Your task:
Reproduce word for word the lines starting with the one that contains "The height and width of the screenshot is (1456, 2566)." and running through the last line, with both of those lines included.

(Data records)

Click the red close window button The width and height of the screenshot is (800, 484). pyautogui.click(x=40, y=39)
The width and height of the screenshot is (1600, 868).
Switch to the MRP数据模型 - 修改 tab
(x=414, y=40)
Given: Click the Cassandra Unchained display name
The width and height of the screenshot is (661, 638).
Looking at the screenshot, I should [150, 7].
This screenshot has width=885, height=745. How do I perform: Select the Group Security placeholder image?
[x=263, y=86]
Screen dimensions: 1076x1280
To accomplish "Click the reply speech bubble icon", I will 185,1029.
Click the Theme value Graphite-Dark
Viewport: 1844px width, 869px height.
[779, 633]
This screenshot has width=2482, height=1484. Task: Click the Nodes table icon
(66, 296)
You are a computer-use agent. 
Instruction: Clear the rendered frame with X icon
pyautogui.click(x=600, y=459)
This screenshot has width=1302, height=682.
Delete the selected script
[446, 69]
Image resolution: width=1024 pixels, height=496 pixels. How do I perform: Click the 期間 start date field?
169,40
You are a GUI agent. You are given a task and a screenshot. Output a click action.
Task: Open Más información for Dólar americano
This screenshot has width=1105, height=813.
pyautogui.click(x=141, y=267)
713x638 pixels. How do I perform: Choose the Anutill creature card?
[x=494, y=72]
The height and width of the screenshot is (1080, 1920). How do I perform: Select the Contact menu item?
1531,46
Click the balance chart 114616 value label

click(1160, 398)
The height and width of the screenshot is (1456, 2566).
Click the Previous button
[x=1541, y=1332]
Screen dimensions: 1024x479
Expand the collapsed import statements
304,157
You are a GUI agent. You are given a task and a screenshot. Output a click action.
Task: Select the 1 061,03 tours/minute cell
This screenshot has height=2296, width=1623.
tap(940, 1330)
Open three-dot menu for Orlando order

Solution:
The height and width of the screenshot is (1456, 2566).
Click the Previous button
[x=1541, y=1332]
Screen dimensions: 1024x479
Expand the collapsed import statements
304,157
You are a GUI agent. You are given a task and a screenshot. Output a click action.
Task: Select the 1 061,03 tours/minute cell
This screenshot has height=2296, width=1623.
tap(940, 1330)
Open three-dot menu for Orlando order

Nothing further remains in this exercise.